The base decode for the RAM/ROM is the same approach as the SC126, but with two RAMs and one ROM. That allows you to switch out the low ROM and go all RAM. The upper RAM can also be switched out for the RC2014 RAM, although I need to tweak that slightly to make it transparent. Ideally it'll then be possible to boot and switch to an external 512/512K banked memory card and run banked memory expecting software too.
On the I2C and SPI side I swapped all the glue for a 82C55 chip. That provides enough lines for the SPI, I2C, joystick, keyboard, mouse and memory control.
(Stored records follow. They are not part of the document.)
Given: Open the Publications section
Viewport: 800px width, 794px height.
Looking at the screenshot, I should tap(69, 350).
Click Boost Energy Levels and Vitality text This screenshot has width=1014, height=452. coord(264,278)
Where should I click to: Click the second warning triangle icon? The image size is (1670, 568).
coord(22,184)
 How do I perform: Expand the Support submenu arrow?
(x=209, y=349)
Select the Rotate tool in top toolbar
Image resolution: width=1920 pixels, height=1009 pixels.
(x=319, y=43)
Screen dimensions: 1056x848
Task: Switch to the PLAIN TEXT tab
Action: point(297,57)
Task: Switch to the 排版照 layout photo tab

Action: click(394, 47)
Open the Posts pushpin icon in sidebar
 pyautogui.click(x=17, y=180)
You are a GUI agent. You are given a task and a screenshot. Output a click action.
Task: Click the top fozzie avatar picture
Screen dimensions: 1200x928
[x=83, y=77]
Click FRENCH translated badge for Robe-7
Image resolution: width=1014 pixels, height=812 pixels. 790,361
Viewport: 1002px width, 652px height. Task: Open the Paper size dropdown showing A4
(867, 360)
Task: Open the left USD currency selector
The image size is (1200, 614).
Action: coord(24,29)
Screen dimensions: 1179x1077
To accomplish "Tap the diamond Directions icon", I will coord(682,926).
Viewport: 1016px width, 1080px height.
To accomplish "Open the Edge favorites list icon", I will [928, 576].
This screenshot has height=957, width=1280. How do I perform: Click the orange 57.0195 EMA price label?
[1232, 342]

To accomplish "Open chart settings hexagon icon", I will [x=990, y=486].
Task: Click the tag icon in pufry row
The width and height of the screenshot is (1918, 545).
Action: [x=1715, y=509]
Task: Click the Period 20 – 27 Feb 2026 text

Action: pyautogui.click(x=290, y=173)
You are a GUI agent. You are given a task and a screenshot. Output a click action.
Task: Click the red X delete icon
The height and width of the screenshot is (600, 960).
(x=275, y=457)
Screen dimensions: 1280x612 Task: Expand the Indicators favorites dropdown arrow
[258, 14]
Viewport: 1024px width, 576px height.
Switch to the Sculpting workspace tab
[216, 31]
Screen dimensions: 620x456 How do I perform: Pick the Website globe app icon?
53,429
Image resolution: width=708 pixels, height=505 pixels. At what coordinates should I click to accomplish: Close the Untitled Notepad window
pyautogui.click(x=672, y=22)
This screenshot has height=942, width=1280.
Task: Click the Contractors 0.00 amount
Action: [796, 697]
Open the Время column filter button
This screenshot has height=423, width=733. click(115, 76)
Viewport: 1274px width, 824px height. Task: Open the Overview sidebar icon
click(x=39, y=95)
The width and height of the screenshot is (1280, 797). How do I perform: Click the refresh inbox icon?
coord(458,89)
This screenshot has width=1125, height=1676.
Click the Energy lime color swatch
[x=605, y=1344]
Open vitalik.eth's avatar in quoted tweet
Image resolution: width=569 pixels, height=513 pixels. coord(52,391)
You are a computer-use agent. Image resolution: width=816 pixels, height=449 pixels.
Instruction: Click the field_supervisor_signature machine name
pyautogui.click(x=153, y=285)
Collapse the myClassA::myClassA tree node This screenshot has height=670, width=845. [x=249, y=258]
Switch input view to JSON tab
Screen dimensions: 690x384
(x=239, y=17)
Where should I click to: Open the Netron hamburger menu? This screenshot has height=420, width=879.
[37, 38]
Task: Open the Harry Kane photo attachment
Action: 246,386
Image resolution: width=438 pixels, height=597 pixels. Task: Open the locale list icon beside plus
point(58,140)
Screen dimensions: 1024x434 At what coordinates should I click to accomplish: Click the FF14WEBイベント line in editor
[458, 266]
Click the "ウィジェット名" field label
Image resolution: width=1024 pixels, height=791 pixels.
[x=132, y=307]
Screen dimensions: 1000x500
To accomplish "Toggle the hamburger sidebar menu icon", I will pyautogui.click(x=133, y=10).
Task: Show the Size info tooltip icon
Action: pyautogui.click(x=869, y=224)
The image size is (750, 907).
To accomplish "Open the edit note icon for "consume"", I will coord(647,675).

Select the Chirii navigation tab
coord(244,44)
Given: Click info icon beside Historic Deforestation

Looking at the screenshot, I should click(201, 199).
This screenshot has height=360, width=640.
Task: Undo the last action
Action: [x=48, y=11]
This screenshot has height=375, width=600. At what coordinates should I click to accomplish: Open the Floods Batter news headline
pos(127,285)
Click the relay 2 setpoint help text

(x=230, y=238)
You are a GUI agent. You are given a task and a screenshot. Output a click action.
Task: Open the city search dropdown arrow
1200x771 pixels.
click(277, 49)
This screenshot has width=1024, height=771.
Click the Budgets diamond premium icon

Instead of gates the pull up/down stuff is done with signal diodes and this section is very much influenced by the N8, so hopefully it'll all work out 8)
The slots are UEXT with some 3.3 and some 5v slots, as well as a proper mux/demux to allow for 8 SPI devices and for SPI devices that rudely don't share the bus.
At the moment I've got the core of my test board running an unmodified RC2014-Z180 ROMWBW. It'll need some changes to the code because the onboard floppy is mapped differently as is the SPI and of course the keyboard/mouse are not handled. With 1MB RAM though the nice thing is it ought to be possible to run some totally unrelated firmware and load ROMWBW into half of the RAM when wanted.
Next step is to build and test the floppy then UEXT and SPI/I2C parts, then the RTC.
The board files are at
https://github.com/EtchedPixels/Z180MiniITX and I'll need to make at least one more revision to address a 5v line in a 3v3 UEXT port and to figure out what to do with the graphics plan. I added support for a cheap i2c teletext device as video out. Since I designed the board last summer, said chip has gone from someone having a pile of them cheap on ebay to rocking horse droppings.
I've not lined the RC2014 slot up anywhere precisely with the PC case because I am assuming in most cases you'd use a small backplane as a "riser" with the cards over the CPU board Mini-ITX PC style.